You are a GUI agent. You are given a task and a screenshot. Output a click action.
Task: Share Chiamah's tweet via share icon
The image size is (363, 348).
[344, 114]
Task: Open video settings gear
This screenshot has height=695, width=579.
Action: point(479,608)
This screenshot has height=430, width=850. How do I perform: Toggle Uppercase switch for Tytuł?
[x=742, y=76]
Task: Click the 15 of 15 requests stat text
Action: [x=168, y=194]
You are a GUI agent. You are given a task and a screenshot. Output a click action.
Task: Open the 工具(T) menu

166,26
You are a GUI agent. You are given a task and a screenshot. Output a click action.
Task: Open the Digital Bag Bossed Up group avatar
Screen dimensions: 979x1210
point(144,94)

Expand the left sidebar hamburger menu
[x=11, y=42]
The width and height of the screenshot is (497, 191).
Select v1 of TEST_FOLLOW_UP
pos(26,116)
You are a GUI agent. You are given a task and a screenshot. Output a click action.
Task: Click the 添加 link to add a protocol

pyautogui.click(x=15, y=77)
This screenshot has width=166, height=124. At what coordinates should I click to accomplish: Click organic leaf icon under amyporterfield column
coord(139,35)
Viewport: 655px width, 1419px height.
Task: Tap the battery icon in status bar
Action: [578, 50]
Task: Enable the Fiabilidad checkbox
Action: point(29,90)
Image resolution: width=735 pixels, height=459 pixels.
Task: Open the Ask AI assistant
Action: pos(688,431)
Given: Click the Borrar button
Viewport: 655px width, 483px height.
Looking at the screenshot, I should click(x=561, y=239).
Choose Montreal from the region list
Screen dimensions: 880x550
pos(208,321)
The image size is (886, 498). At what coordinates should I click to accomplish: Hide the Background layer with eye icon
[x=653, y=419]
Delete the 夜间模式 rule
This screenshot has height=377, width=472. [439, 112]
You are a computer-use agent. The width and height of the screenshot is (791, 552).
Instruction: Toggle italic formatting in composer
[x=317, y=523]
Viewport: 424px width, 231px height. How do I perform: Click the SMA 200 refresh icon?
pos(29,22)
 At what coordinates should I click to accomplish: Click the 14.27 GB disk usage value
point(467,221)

========================

The reply should restate the records above in full, character for character.

Exercise result:
You are a GUI agent. You are given a task and a screenshot. Output a click action.
Task: Share Chiamah's tweet via share icon
The image size is (363, 348).
[344, 114]
Task: Open video settings gear
This screenshot has height=695, width=579.
Action: point(479,608)
This screenshot has height=430, width=850. How do I perform: Toggle Uppercase switch for Tytuł?
[x=742, y=76]
Task: Click the 15 of 15 requests stat text
Action: [x=168, y=194]
You are a GUI agent. You are given a task and a screenshot. Output a click action.
Task: Open the 工具(T) menu

166,26
You are a GUI agent. You are given a task and a screenshot. Output a click action.
Task: Open the Digital Bag Bossed Up group avatar
Screen dimensions: 979x1210
point(144,94)

Expand the left sidebar hamburger menu
[x=11, y=42]
The width and height of the screenshot is (497, 191).
Select v1 of TEST_FOLLOW_UP
pos(26,116)
You are a GUI agent. You are given a task and a screenshot. Output a click action.
Task: Click the 添加 link to add a protocol

pyautogui.click(x=15, y=77)
This screenshot has width=166, height=124. At what coordinates should I click to accomplish: Click organic leaf icon under amyporterfield column
coord(139,35)
Viewport: 655px width, 1419px height.
Task: Tap the battery icon in status bar
Action: [578, 50]
Task: Enable the Fiabilidad checkbox
Action: point(29,90)
Image resolution: width=735 pixels, height=459 pixels.
Task: Open the Ask AI assistant
Action: pos(688,431)
Given: Click the Borrar button
Viewport: 655px width, 483px height.
Looking at the screenshot, I should click(x=561, y=239).
Choose Montreal from the region list
Screen dimensions: 880x550
pos(208,321)
The image size is (886, 498). At what coordinates should I click to accomplish: Hide the Background layer with eye icon
[x=653, y=419]
Delete the 夜间模式 rule
This screenshot has height=377, width=472. [439, 112]
You are a computer-use agent. The width and height of the screenshot is (791, 552).
Instruction: Toggle italic formatting in composer
[x=317, y=523]
Viewport: 424px width, 231px height. How do I perform: Click the SMA 200 refresh icon?
pos(29,22)
 At what coordinates should I click to accomplish: Click the 14.27 GB disk usage value
point(467,221)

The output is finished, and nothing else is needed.